_Required work_. List every line in the material that contains the string "page".

_Task material_.

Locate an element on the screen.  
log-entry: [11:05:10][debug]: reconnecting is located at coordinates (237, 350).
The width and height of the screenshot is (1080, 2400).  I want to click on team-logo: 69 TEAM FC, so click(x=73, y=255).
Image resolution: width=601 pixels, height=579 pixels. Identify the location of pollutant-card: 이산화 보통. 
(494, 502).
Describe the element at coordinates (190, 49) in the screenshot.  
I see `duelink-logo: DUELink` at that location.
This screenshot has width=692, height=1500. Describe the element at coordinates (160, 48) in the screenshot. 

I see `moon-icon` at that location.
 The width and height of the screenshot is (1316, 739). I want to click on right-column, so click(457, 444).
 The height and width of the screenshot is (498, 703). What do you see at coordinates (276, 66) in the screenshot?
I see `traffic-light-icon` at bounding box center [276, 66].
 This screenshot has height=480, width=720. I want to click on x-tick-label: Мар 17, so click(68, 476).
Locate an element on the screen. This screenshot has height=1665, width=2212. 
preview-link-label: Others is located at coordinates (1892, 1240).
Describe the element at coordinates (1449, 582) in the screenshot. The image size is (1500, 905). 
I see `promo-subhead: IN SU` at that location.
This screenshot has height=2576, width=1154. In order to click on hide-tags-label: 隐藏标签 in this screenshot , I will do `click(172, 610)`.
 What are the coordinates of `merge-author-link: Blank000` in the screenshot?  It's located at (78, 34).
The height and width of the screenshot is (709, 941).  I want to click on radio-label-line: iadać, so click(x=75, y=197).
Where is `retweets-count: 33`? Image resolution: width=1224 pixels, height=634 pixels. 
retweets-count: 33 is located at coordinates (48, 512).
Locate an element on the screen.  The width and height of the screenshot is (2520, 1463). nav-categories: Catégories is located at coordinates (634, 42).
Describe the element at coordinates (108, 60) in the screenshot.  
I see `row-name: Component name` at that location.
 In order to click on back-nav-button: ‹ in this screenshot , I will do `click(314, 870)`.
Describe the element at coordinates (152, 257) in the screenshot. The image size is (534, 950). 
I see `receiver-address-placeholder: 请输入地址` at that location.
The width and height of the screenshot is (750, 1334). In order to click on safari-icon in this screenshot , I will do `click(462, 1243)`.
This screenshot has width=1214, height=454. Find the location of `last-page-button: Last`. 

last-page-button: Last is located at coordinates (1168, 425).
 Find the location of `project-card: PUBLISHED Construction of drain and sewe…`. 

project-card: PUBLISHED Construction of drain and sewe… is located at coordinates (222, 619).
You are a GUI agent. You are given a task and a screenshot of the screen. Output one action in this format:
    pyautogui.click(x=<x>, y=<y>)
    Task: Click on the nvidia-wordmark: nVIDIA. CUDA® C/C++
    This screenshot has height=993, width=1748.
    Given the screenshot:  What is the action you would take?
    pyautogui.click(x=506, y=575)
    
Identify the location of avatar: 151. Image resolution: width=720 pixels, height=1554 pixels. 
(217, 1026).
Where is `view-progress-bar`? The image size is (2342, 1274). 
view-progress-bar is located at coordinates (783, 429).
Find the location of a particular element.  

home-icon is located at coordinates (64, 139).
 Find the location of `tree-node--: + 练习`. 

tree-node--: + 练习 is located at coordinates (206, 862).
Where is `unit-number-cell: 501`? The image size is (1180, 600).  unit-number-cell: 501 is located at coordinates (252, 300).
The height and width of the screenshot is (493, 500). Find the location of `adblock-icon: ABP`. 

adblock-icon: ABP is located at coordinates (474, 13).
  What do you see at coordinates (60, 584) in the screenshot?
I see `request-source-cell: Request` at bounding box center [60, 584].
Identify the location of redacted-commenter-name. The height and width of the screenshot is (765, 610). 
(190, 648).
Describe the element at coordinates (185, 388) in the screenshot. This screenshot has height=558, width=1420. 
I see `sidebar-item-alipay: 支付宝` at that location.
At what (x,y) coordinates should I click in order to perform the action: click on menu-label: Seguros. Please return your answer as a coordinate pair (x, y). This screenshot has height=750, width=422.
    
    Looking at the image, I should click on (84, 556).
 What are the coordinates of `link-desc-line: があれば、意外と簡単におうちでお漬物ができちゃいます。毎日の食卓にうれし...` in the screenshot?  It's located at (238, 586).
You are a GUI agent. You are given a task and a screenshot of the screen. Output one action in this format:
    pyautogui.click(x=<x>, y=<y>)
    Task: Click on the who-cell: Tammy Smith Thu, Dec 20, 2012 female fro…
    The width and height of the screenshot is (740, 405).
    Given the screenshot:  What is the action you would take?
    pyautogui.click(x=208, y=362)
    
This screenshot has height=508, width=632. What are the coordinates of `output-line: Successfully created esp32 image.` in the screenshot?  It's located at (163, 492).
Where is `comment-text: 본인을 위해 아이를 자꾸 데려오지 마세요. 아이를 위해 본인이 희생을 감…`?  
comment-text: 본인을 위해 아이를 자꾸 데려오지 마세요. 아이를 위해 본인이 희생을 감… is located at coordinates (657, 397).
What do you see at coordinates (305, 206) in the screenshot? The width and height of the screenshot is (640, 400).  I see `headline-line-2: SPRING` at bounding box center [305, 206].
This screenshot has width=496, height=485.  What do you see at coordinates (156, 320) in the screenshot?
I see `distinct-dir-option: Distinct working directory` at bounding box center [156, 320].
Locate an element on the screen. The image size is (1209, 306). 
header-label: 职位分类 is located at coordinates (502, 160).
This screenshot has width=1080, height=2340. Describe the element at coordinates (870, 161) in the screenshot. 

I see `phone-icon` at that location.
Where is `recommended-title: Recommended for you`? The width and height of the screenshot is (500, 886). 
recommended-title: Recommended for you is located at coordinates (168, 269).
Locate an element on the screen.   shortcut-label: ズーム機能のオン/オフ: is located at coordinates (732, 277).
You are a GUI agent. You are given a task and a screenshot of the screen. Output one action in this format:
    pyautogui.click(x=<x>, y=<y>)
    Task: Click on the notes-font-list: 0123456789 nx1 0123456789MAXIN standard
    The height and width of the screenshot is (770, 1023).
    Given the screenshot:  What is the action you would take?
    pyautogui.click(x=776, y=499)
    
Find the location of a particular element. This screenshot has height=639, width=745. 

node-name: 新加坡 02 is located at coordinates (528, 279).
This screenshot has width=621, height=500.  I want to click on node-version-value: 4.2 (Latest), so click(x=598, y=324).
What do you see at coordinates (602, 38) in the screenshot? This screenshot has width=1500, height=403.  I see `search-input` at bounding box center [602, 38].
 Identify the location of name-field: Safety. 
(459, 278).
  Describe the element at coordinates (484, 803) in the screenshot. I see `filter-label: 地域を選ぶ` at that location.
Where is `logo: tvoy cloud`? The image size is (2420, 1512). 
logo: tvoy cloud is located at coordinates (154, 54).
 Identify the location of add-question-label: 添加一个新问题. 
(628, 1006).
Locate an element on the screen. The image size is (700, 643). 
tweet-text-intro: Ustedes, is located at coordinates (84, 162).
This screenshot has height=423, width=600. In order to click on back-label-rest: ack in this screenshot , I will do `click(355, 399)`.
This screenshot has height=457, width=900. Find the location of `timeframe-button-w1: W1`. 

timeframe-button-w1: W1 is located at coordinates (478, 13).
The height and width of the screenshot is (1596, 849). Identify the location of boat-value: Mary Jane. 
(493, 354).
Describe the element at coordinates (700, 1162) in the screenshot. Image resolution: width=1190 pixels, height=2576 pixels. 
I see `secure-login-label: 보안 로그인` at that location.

_Response box_.
This screenshot has width=1214, height=454. Find the location of `last-page-button: Last`. 
last-page-button: Last is located at coordinates (1168, 425).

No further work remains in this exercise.